Why Translation Matters

Monday, July 12, 2010

Acclaimed translator Edith Grossman explains the cultural importance of translation. Her book Why Translation Matters looks at why translation is often ignored or misunderstood. She’ll be joined by Laurence Senelick, who just published translations of Anton Chekhov’s Three Sisters, The Cherry Orchard, and The Seagull; and Idra Novey, executive director of Columbia University’s Center for Literary Translation, whose most recent book of poetry is The Next Country.

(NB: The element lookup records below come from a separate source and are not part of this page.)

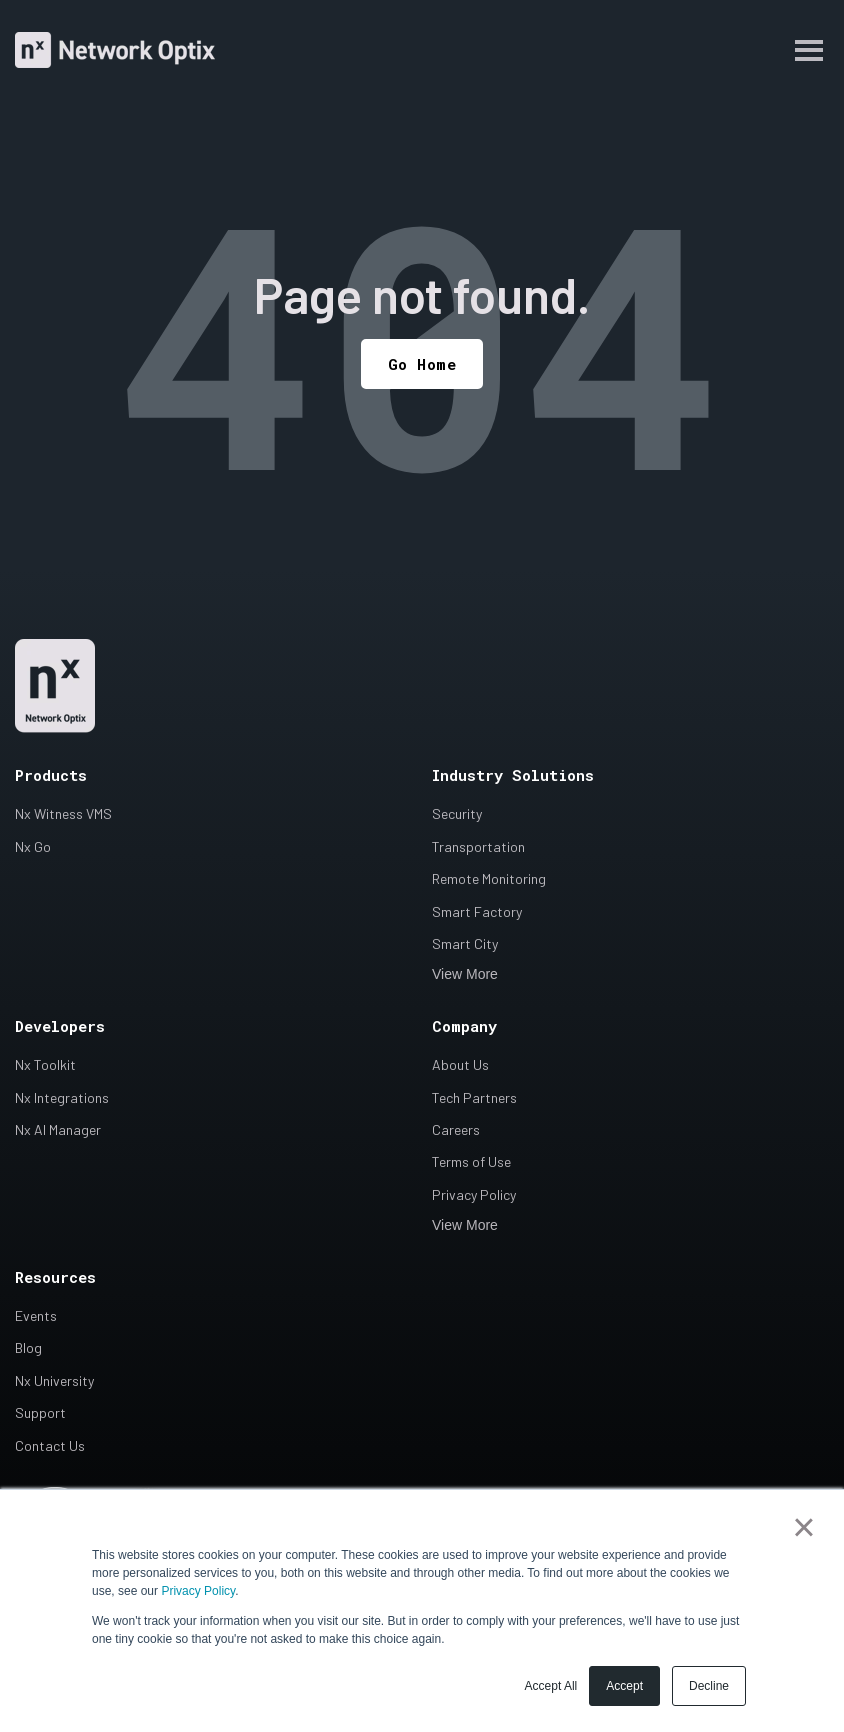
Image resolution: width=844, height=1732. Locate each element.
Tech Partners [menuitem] (474, 1097)
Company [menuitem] (464, 1026)
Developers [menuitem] (60, 1026)
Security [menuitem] (457, 813)
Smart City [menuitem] (465, 943)
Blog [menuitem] (28, 1347)
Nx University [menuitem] (54, 1380)
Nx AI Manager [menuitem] (58, 1129)
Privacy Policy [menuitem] (474, 1194)
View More (465, 974)
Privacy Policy (198, 1591)
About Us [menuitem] (460, 1064)
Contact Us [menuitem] (50, 1445)
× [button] (803, 1527)
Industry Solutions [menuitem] (513, 775)
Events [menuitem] (36, 1315)
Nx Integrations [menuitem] (62, 1097)
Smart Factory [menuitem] (477, 911)
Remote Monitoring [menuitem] (489, 878)
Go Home (422, 364)
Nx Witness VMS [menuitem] (63, 813)
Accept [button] (624, 1686)
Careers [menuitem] (456, 1129)
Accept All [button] (551, 1686)
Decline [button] (709, 1686)
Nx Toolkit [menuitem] (45, 1064)
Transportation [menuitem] (478, 846)
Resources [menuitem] (55, 1277)
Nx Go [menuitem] (33, 846)
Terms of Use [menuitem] (471, 1161)
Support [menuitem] (40, 1412)
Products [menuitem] (51, 775)
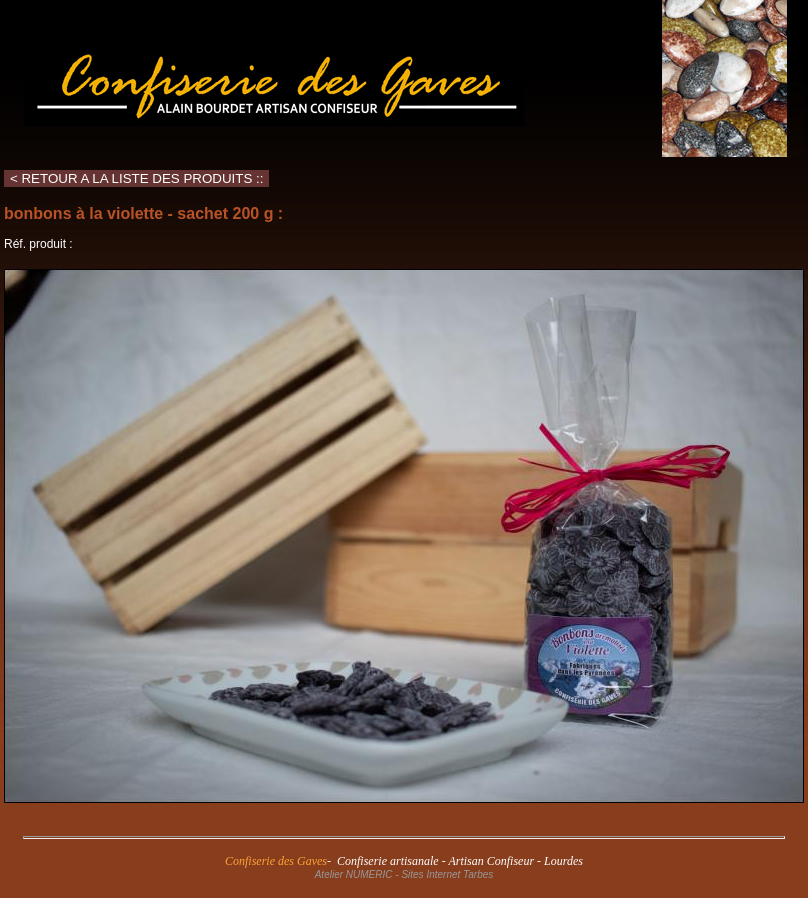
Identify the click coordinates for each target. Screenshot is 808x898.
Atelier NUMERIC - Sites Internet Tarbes (404, 874)
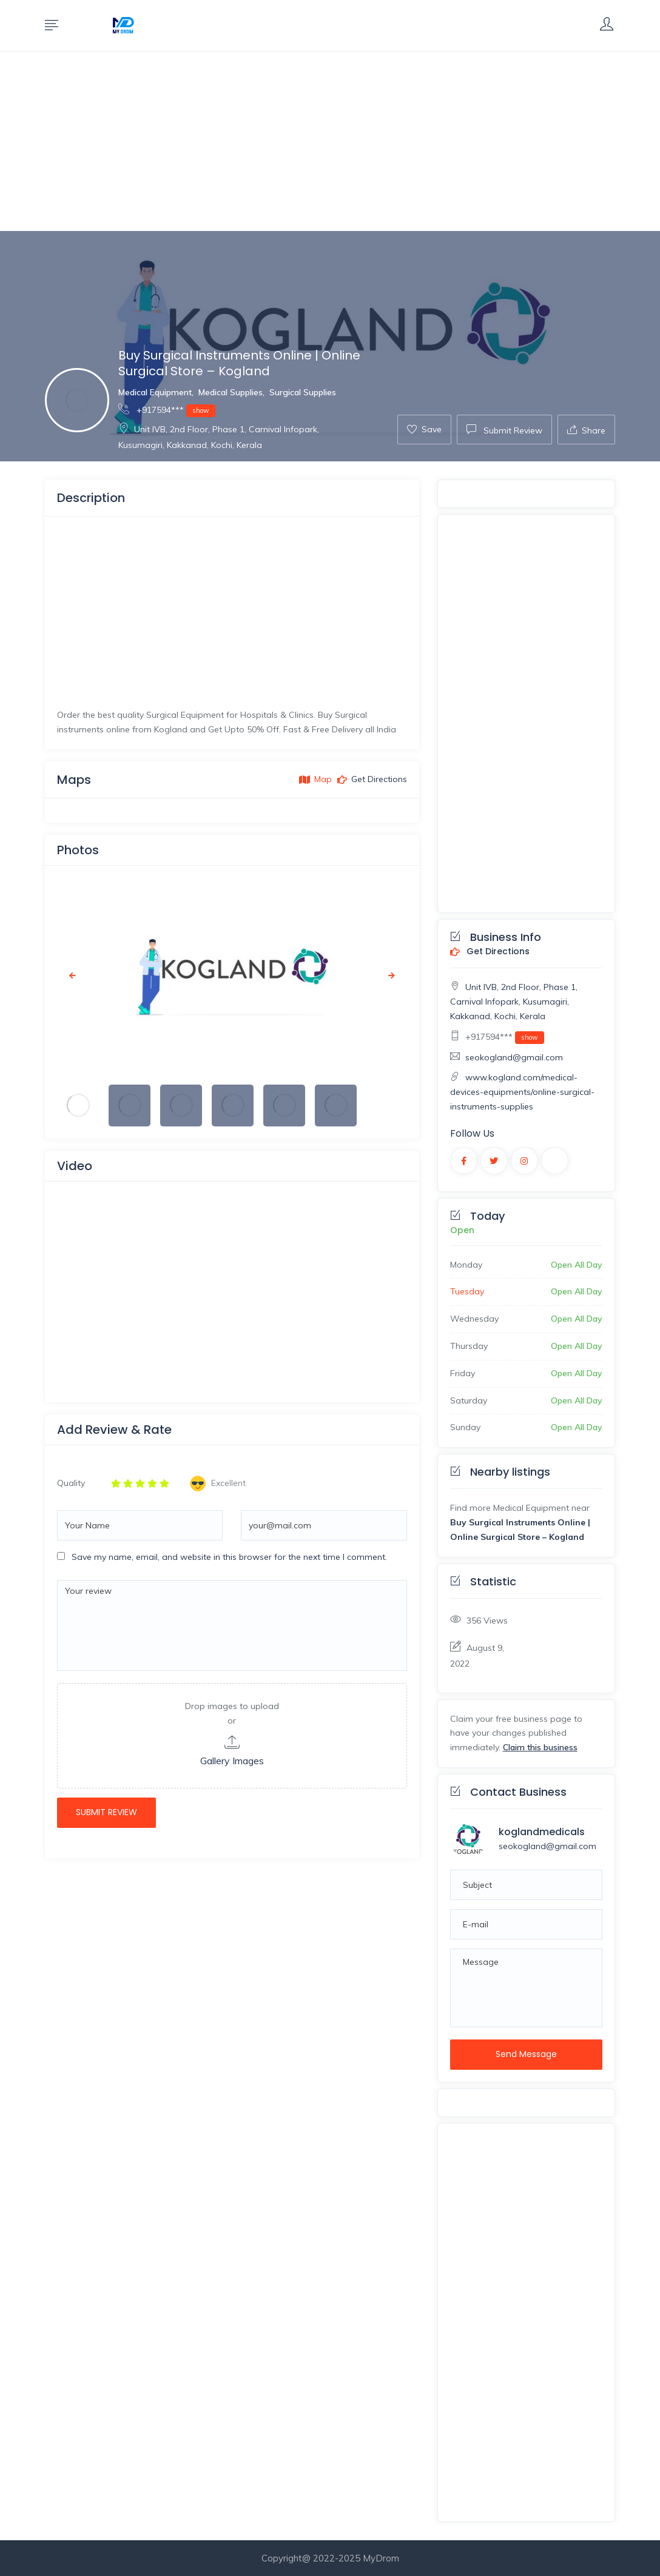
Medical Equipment (155, 392)
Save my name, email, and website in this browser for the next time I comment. (229, 1556)
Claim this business (540, 1747)
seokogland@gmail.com (514, 1057)
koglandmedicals (542, 1832)
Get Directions (490, 952)
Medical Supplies (230, 392)
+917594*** (166, 409)
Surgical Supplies (302, 392)
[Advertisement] (330, 141)
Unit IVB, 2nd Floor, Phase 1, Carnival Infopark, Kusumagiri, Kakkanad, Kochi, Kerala (514, 1002)
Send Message (526, 2054)
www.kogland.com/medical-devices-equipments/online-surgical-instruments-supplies (522, 1092)
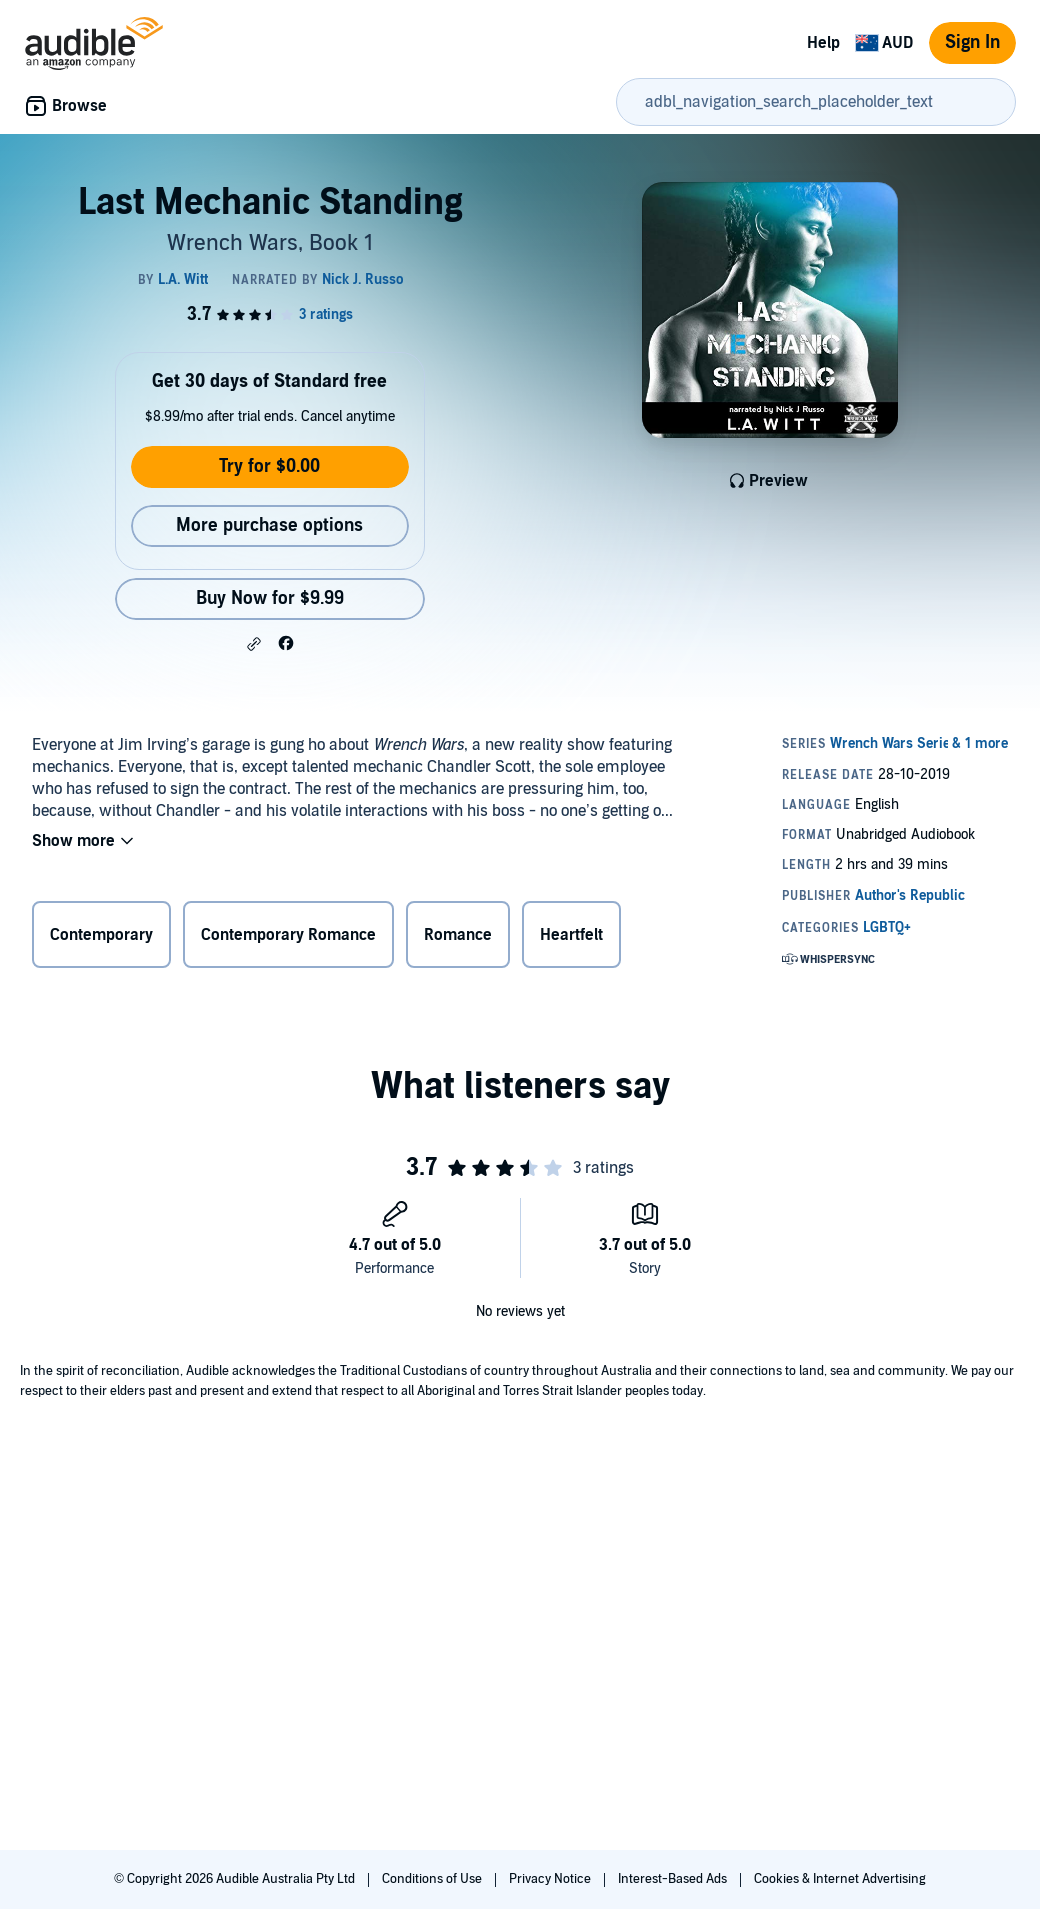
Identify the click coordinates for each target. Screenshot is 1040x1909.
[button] (254, 644)
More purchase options (269, 525)
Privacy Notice (551, 1879)
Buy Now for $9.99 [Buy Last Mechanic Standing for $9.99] (270, 598)
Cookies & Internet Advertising (840, 1879)
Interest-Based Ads (674, 1879)
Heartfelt (571, 935)
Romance (458, 935)
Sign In (972, 42)
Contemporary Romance (288, 935)
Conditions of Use (433, 1879)
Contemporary (101, 935)
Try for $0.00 (269, 466)
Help (823, 43)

Edith Grossman, Idra Novey and Laurence Senelick

Comments [9]

Amy from Manhattan

Catalan is definitely not close to Portuguese. Gallego, spoken in Galicia, in the NW corner of Spain (north of Portugal), is much closer. (Why, yes, I was a Spanish major!)

Jul. 12 2010 12:38 PM
Matt C from Buffalo, NY

Adán Buenosayres, Leopoldo Marechal. Every year that passes, I can't believe there isn't an English-language version. When my career settles down a bit, I might do it myself.

Jul. 12 2010 12:38 PM
Shari R from Somers, NY

I remember my friend Matt Ward explaining why he was asked in the 80's to translate Camus' The Stranger again--to capture the sound of the original language. The English translation that I read in high school was deemed too wordy. In the American translation, Matt (a poet and writer himself) aimed to rediscover the influence of Hemingway in Camus' prose--less verbose and more terse.

Jul. 12 2010 12:38 PM
Amy from Manhattan

I'm glad Leonard asked about translating puns. I agree w/the guests' answers, & I'd say the same applies to characters' pronunciation & grammar: there may not be any form that directly corresponds to "ain't," for example, but there are grammatical forms that are disapproved of in other languages. Or a character who pronounces -ado endings as -ao in Spanish could use -in' instead of -ing endings in an English translation, even though the endings will be on different words.

Jul. 12 2010 12:32 PM
Stan from Montclair, NJ

What about Robert Lowell's approach to translation? He called them "imitations." Half him, half the original writer. Also, translators taking over the piece, such as Chapman's Homer and Pope's Homer.

Jul. 12 2010 12:31 PM
Kate Savoca

Eamon Grennan and Rachel Kitzinger did a collaborative translation of Sophocles' "Oedipus at Colonnus." Grennan is a poet and translator (of Italian, Leopardi) and a professor of English at Vassar. Kitzinger is a professor of classics at Vassar. Kitzinger did an original literal translation, Grennan worked it as poetry then showed it to Kitzinger again to be sure he had not strayed from the original too much. A labor-intensive but worthwhile process.

Jul. 12 2010 12:21 PM
Gene from NYC

I slogged through The Magic Mountain for hundreds of pages before it finally struck me: hey, this is really, really, hilariously funny!

So I reread it, and LOVED it.

I read the first page or so of this new translation, worried the effort to let the humor through would be too arch.

No, it's subtle, but effective. I can't wait to reread TMM with this translation (after I finish Inherent Vice).

Jul. 12 2010 12:19 PM
Bobby G from East Village

I've been reading translations of contemporary Spanish language authors -- not only Roberto Bolano, but Evelio Rosero.

Jul. 12 2010 12:19 PM
CL from New York

Good show. Another example of why The Leonard Lopate Show is easily the best thing on WNYC.